begin Record set

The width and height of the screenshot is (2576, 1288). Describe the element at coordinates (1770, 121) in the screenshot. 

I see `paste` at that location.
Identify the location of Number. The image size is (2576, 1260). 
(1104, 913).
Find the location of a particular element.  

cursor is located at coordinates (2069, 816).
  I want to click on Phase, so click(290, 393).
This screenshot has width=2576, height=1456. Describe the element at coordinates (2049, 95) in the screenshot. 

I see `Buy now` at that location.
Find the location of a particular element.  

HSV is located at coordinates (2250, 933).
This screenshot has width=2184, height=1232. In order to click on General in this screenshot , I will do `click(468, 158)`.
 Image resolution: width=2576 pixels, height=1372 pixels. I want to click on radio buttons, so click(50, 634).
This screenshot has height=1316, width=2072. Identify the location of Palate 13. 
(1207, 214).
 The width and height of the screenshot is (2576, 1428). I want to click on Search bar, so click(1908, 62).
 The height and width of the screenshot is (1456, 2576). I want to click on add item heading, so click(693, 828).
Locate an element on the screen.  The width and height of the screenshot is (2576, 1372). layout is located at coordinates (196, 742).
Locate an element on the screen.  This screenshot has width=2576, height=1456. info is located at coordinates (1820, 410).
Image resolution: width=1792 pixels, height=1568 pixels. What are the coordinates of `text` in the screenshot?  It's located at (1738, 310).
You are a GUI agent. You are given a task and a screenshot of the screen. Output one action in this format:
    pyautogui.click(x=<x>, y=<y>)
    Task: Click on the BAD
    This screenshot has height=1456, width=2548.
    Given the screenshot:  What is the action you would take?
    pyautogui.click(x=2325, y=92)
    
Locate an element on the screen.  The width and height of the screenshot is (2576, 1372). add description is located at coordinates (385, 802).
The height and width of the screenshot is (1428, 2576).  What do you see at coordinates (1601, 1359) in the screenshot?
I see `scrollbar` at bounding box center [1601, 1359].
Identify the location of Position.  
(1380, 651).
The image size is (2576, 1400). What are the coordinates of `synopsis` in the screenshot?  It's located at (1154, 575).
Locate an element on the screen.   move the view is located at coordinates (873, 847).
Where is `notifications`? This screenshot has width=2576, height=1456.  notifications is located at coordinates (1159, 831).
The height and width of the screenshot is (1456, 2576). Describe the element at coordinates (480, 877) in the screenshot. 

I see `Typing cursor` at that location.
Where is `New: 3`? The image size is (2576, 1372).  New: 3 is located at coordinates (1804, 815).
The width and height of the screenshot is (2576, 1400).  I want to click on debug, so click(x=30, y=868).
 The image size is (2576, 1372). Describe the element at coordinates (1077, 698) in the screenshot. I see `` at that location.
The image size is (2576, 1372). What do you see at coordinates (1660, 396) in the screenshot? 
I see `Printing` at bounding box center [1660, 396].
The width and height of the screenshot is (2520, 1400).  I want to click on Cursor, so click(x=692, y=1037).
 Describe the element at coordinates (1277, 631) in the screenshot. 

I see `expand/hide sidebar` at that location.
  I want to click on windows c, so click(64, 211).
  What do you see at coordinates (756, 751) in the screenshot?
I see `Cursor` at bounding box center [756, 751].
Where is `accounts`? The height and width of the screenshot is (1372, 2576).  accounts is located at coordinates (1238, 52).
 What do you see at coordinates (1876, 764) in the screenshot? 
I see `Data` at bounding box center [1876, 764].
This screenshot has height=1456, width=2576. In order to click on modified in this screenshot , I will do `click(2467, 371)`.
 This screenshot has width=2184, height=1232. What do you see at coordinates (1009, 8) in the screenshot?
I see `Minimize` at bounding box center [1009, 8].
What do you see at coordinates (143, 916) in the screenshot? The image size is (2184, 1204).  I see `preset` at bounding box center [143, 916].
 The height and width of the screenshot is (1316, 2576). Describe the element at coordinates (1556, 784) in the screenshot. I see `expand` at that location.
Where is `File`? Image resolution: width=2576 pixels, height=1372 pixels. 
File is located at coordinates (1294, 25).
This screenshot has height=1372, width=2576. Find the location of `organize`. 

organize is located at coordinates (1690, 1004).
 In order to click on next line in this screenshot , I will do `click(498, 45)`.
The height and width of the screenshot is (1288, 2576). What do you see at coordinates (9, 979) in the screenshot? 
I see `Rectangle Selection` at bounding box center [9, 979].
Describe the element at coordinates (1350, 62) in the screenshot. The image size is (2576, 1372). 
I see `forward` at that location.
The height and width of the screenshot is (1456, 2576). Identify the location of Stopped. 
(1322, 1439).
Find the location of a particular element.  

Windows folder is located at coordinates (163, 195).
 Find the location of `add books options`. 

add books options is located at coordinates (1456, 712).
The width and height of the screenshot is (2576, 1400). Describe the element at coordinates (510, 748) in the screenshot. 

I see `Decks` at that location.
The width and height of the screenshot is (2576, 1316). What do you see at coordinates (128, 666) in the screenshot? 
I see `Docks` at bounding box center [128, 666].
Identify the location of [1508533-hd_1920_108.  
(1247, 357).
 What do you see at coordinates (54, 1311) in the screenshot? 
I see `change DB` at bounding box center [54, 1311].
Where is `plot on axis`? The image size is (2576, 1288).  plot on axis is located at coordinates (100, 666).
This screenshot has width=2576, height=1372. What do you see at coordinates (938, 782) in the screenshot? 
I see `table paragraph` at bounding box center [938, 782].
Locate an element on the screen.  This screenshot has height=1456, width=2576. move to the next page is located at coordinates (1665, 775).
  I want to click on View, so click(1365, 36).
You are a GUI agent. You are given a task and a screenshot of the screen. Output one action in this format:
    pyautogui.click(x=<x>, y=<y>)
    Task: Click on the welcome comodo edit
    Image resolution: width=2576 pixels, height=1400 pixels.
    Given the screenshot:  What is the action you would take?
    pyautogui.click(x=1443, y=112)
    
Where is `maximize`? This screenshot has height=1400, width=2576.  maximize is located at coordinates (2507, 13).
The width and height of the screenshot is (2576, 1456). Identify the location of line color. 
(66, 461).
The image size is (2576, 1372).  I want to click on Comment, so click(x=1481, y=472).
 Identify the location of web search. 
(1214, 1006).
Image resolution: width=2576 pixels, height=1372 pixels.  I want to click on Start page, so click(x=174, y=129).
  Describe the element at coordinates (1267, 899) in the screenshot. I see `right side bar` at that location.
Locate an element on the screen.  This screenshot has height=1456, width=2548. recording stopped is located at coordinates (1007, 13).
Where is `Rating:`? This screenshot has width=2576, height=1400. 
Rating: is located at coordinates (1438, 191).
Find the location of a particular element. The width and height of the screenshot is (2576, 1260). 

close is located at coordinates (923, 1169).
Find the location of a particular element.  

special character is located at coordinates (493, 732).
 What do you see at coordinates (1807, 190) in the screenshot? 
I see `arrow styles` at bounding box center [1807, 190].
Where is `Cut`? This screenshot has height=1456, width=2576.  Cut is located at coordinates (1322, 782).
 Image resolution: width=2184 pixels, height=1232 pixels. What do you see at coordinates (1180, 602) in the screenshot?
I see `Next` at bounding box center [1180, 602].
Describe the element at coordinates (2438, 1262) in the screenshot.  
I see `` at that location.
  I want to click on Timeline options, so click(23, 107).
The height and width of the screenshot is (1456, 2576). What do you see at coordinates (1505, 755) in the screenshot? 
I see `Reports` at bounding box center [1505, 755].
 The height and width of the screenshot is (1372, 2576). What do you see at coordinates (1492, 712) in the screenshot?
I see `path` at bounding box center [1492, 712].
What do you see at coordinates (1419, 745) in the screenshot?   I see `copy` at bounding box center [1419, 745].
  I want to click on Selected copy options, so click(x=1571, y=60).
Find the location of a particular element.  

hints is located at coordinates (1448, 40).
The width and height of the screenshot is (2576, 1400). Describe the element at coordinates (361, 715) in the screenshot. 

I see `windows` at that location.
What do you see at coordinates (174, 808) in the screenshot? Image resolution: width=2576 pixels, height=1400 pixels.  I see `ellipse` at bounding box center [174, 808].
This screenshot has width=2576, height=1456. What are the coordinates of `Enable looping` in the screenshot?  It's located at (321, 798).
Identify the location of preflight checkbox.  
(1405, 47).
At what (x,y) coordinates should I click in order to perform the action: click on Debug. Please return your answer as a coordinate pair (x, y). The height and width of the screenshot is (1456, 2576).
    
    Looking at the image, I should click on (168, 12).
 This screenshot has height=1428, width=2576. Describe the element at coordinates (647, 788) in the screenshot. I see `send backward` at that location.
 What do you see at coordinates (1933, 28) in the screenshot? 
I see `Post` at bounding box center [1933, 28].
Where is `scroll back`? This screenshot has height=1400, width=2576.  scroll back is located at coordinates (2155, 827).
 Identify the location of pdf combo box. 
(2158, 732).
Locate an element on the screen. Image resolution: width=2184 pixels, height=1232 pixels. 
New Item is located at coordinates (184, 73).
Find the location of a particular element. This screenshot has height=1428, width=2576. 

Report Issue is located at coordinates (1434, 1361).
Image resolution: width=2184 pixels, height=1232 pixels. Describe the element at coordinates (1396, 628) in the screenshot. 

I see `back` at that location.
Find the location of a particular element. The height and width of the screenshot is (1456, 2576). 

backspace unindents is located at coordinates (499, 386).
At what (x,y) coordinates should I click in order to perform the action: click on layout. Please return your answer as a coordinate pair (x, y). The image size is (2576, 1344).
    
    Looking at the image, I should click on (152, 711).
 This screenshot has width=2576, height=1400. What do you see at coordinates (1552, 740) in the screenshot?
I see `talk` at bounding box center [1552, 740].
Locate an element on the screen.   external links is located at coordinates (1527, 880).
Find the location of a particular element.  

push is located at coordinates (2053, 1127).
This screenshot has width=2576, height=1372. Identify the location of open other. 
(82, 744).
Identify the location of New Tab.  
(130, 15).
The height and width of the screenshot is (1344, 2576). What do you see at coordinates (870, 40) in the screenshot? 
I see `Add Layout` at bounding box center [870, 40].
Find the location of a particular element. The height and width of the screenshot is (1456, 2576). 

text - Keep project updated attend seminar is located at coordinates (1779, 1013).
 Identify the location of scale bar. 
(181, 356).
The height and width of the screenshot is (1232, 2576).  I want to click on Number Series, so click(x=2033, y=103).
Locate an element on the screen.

end Record set

What to do | Rewrite the data from its first line through the line that contains "pyautogui.click(x=2325, y=92)", replacing "Identify the location of" with "Find the position of" and leaving everything else unchanged.

Worked answer |
The width and height of the screenshot is (2576, 1288). Describe the element at coordinates (1770, 121) in the screenshot. 

I see `paste` at that location.
Find the position of Number. The image size is (2576, 1260). 
(1104, 913).
Find the location of a particular element.  

cursor is located at coordinates (2069, 816).
  I want to click on Phase, so click(290, 393).
This screenshot has width=2576, height=1456. Describe the element at coordinates (2049, 95) in the screenshot. 

I see `Buy now` at that location.
Find the location of a particular element.  

HSV is located at coordinates (2250, 933).
This screenshot has width=2184, height=1232. In order to click on General in this screenshot , I will do `click(468, 158)`.
 Image resolution: width=2576 pixels, height=1372 pixels. I want to click on radio buttons, so click(50, 634).
This screenshot has height=1316, width=2072. Find the position of Palate 13. 
(1207, 214).
 The width and height of the screenshot is (2576, 1428). I want to click on Search bar, so click(1908, 62).
 The height and width of the screenshot is (1456, 2576). I want to click on add item heading, so click(693, 828).
Locate an element on the screen.  The width and height of the screenshot is (2576, 1372). layout is located at coordinates (196, 742).
Locate an element on the screen.  This screenshot has width=2576, height=1456. info is located at coordinates (1820, 410).
Image resolution: width=1792 pixels, height=1568 pixels. What are the coordinates of `text` in the screenshot?  It's located at (1738, 310).
You are a GUI agent. You are given a task and a screenshot of the screen. Output one action in this format:
    pyautogui.click(x=<x>, y=<y>)
    Task: Click on the BAD
    This screenshot has height=1456, width=2548.
    Given the screenshot:  What is the action you would take?
    pyautogui.click(x=2325, y=92)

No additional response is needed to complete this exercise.